第5話 フィアラは仕事内容を確認して驚く
「んーーーーーっ……んっ!」
久々に、ぐっすりと寝た。
目を覚ました瞬間に爽快な気分になれたのはいつぶりだろうか。
だが、私は今日から再び今まで以上の奴隷生活が始まるのだ。
覚悟を決めてガルディック侯爵のもとへ向かった。
「昨夜は眠れたかね?」
「はい。美味しい食事とお風呂、そしてふかふかのベッドのおかげで久々にぐっすり眠れました。ありがとうございます」
「それはなにより。ではさっそく、本題に入りたいと思う」
「はい……」
さぁ私の地獄はこれからだ。
「キミには使用人ではなく、いずれは執事長という立場になってもらおうと考えている」
「はい」
「当然、住み込みで働いてもらうわけだがその点は問題ないね?」
「もちろんです。帰る場所もありませんから……」
「だが、毎日働いてもらうわけではないから安心したまえ。週に二日は好きにして良い」
「はい!?」
休暇?
思いもしなかった言葉を聞き、無意識にやや大きめの声で聞き返してしまった。
「なぜ驚いている? 労働に休暇は当然のことだ。だが、執事長ともなれば急遽働いてもらうこともあるかもしれんが……。むろん、その場合は代用で後日休暇は与える」
「むしろ、休みをいただけるのですか!?」
「毎日働こうと考えているのか? それでは使用人ではなくただの奴隷だろう……。そのようなことをするわけがない!」
ひょっとして、私はとんでもない勘違いをしていたのかもしれない。
デジョレーン子爵が侯爵様のことをあまりにも酷く言っていたから、私も少し疑ってしまっていた。
もしも今話していることが本当ならば、私は一生ここで働いても良いと思ってしまう気がする。
「食事は家にあるものを好きに食べてくれて構わない。仕事さえしっかりやってくれればあとは自由だ」
「わぁ……」
「部屋は装飾含め自由にしてくれて良いぞ。

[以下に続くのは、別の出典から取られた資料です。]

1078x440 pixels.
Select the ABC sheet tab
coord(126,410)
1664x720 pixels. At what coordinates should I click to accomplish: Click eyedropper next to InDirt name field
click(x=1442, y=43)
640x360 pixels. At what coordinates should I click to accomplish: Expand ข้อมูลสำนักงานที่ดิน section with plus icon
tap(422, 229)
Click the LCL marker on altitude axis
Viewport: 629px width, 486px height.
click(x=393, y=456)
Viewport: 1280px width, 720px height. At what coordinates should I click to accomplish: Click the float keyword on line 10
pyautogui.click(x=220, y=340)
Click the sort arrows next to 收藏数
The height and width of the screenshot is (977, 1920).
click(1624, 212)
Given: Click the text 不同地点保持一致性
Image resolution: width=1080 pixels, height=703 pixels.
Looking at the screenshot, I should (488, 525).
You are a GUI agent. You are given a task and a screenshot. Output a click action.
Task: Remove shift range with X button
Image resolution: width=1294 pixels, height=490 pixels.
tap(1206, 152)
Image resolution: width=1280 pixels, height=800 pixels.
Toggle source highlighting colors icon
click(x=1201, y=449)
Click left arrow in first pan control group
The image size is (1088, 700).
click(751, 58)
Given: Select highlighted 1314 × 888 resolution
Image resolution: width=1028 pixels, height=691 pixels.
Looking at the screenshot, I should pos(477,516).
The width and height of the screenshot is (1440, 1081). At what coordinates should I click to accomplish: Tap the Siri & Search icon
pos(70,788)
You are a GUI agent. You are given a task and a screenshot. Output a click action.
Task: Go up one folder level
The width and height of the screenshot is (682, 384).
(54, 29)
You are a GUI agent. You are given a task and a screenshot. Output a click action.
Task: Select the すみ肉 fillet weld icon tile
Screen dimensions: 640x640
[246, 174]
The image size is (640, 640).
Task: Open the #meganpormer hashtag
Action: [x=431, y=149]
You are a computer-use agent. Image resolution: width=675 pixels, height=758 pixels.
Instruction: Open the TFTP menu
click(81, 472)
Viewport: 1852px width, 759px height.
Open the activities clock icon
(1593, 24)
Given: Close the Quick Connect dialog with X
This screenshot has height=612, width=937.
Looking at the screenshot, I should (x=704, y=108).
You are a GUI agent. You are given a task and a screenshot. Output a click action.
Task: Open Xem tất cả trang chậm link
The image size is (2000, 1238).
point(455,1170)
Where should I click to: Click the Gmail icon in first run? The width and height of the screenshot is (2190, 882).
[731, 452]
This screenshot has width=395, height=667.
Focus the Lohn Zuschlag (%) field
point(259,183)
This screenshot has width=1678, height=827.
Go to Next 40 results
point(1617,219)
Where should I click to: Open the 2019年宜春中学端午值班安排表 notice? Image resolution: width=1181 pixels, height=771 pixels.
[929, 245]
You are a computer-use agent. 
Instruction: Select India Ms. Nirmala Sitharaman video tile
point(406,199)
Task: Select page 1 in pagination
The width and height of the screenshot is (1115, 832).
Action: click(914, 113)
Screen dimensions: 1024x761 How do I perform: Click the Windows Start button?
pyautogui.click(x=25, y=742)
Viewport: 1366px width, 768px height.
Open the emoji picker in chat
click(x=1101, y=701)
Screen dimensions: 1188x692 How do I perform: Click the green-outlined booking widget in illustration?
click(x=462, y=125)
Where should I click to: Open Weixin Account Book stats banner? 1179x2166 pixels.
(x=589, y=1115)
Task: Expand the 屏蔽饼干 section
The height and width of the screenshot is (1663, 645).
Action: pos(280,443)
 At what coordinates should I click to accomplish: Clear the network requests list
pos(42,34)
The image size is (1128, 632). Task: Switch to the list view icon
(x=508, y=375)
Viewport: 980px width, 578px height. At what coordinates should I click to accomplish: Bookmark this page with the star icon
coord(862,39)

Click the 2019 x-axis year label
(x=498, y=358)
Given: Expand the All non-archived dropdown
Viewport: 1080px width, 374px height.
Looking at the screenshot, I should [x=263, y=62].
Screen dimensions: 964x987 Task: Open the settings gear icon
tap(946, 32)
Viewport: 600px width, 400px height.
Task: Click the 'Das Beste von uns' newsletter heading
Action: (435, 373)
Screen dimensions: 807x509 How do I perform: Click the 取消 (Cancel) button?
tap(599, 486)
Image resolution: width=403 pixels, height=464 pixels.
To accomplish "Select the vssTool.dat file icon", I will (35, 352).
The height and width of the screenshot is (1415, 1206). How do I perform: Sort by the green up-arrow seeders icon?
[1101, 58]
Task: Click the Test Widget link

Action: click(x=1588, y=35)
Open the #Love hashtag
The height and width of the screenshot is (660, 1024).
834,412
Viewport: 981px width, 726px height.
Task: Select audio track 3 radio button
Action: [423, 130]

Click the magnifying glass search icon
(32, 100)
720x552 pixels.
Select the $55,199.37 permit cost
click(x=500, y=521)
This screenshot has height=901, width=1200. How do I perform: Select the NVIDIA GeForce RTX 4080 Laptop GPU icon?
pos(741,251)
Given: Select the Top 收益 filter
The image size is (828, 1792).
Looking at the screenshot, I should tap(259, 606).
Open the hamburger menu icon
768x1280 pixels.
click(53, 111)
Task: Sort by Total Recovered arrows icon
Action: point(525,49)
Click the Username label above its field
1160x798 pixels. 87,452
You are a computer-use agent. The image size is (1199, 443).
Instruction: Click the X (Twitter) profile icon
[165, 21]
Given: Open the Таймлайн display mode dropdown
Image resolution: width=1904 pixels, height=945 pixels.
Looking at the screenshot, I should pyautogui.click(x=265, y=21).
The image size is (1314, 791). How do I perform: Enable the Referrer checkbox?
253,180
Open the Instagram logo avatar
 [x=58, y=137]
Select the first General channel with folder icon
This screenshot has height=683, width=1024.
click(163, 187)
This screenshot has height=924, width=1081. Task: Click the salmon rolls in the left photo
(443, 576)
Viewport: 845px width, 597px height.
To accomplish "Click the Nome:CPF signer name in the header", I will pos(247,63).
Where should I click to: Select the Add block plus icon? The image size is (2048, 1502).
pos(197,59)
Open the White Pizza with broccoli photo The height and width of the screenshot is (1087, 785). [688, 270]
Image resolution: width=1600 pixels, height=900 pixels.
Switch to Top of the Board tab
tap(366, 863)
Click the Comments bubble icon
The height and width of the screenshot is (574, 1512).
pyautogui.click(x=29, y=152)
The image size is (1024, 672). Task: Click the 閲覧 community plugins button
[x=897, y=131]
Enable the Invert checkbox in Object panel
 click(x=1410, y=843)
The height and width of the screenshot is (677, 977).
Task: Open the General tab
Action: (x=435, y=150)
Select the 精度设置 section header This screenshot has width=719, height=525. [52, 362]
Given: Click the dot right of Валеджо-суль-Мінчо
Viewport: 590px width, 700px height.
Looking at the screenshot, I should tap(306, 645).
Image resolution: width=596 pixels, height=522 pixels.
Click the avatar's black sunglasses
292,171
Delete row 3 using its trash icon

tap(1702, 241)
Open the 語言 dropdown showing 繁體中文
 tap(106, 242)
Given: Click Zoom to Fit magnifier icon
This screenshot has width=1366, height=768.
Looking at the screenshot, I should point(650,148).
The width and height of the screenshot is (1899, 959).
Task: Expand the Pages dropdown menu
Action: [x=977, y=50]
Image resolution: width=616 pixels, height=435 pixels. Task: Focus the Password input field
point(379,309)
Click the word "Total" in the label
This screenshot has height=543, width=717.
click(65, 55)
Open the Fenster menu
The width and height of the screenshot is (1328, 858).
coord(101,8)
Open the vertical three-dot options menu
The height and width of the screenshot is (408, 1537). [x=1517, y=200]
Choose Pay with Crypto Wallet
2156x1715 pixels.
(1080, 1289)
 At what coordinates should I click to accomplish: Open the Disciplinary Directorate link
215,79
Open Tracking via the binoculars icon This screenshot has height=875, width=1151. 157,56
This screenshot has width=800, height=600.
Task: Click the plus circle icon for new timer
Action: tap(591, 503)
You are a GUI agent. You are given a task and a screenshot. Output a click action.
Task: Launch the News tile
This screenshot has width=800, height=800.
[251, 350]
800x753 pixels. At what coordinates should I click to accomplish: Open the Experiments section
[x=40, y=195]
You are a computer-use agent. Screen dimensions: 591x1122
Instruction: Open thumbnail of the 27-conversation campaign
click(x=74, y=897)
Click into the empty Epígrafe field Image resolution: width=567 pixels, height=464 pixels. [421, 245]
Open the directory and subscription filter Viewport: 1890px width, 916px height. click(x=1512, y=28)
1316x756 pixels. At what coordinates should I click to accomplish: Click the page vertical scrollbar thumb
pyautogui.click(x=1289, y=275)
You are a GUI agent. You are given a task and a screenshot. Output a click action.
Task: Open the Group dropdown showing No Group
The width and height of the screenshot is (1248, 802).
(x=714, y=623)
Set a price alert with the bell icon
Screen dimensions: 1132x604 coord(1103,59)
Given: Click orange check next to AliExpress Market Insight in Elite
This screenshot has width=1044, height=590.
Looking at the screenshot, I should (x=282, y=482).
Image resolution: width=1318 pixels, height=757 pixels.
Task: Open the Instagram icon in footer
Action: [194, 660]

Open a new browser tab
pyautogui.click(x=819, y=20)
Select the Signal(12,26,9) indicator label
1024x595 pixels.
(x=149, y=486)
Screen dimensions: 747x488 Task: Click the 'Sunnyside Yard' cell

休みの日も外へ出かけようが庭園でティータイムをしても構わない」
「そんな至れり尽くせり……」
ここで私は感激しながらも、少々不安なことがあった。
『仕事さえしっかりやってくれれば』という言葉がひっかかる。
なにしろ、この侯爵邸の敷地はかなり広い。
全部掃除してから自由だなどとなれば、むしろ朝まで掃除しなければならないだろう。
疑ってしまうのは申し訳ないと思うが、今までの奴隷生活が馴染んでしまっている。
そのため、どうしても心配になってしまうのだ。
「それから給金に関してだが……」
「へ? お金もらえるんですか……?」
「なんのために働くつもりなのだ……?」
侯爵様が呆れたような顔をしていた。
「住み込みで働く以上、貸していただく部屋や食事代が給金かと思っていました……」
「そんなわけないだろう……。どんな生活をしていたらそのような発想になる?」
「はは……」
今までの生活のことは誤魔化しておいた。
侯爵様がデジョレーン子爵と繋がりがあるし、もしも告げ口したなどと知られてしまったら、私の命すら危ういかもしれない。
余計な情報は言わないほうが良い。
「まぁデジョレーン子爵を見ていれば大方予想はつくがな……。無理にしゃべらずとも良い」
「ありがとうございます。それではさっそく仕事をさせていただきたいと思うのですが、屋敷内全ての部屋の掃除でよろしいですか?」
「いや、今日の仕事は挨拶回りと食卓の準備だけで良い」
「へ?」
「今後長く仕えてもらうのだからな。自己紹介くらいはしてもらわねば困る。それから、残りの時間でまずはキミの料理を食べてみたい」
「……は、はい。ありがとうございます!」
このとき、初めて私の脳裏に希望という言葉が浮かんだ。
もしかしたら、私はここで働くことによって、今まで経験したことのない幸せが待っているんじゃないかという希望が見えてきたのだった。